### SUPPLIED ENTRIES

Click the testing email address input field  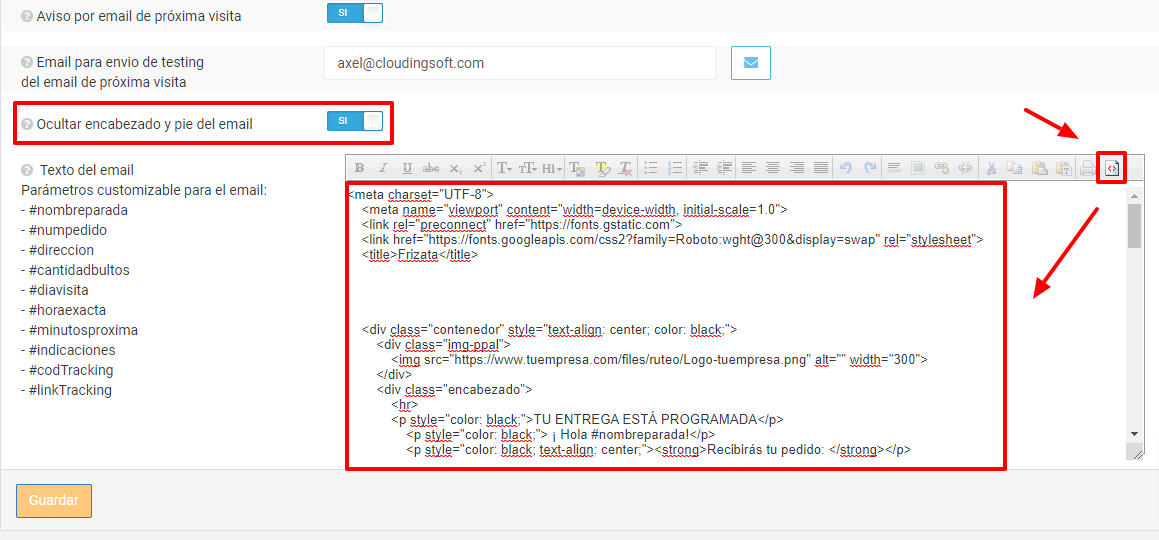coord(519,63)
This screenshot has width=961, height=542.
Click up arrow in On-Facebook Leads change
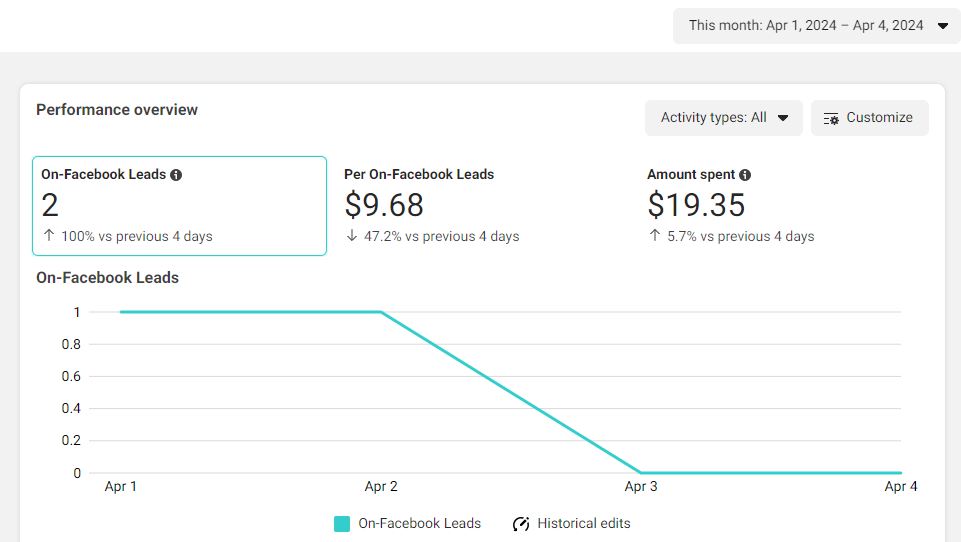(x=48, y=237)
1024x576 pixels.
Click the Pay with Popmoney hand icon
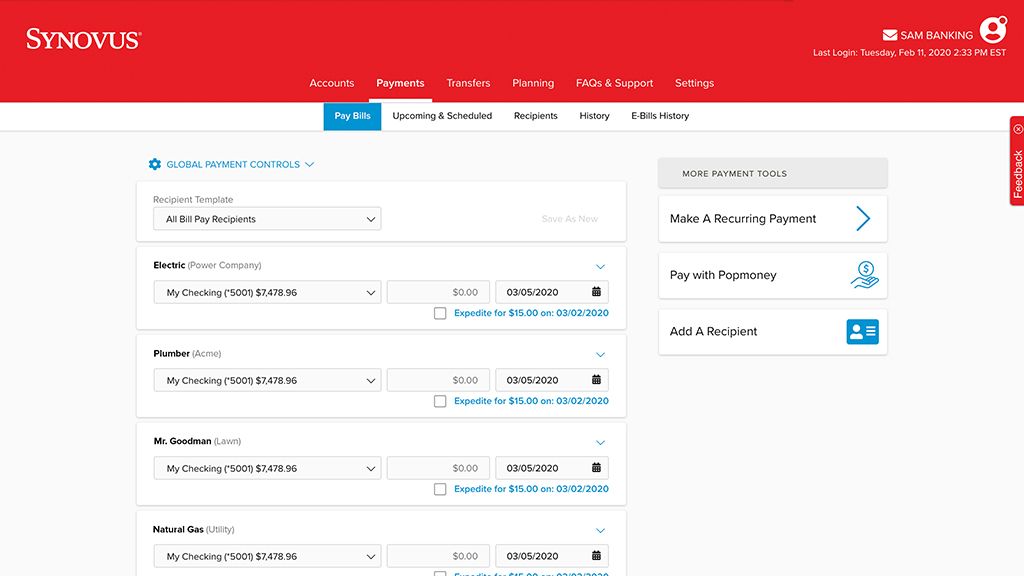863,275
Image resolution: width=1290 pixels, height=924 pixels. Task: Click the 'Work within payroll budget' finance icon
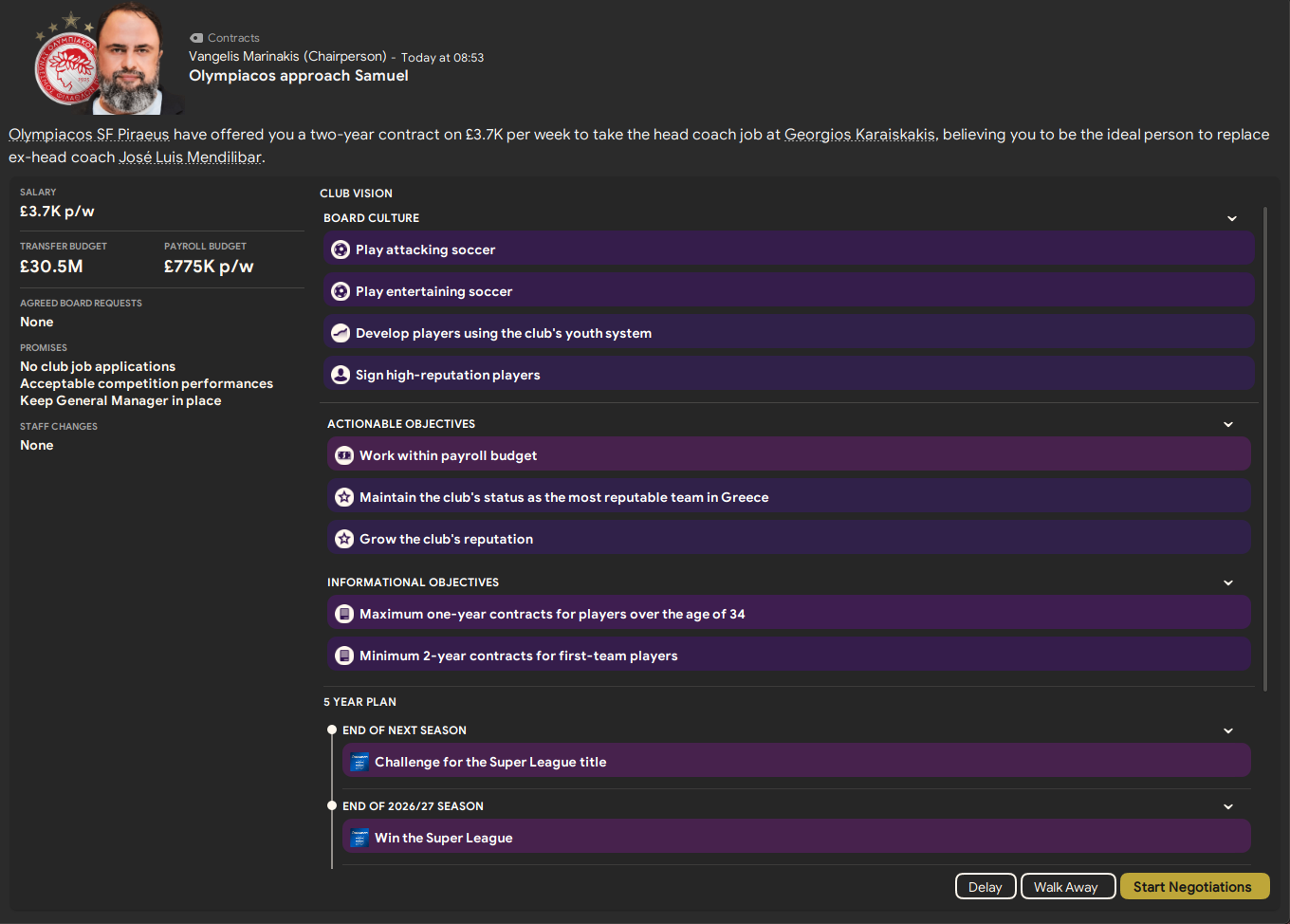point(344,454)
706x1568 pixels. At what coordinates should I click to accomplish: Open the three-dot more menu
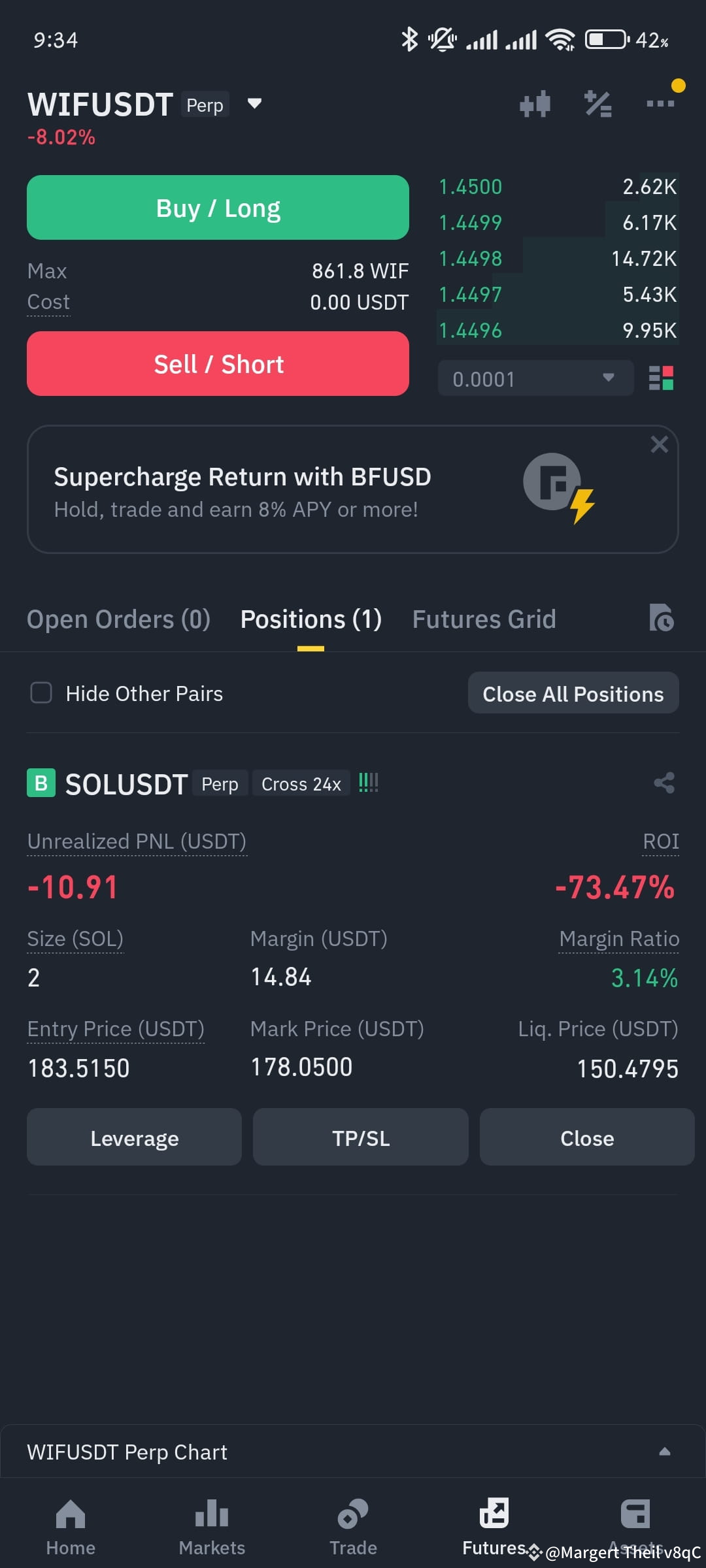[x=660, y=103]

### TASK PROMPT
Please output the data word for word, starting at the line that contains "706x1568 pixels. At" and stopping at the end of the data. Leave the pictures out.

### TASK RESPONSE
706x1568 pixels. At what coordinates should I click to accomplish: Open the three-dot more menu
[x=660, y=103]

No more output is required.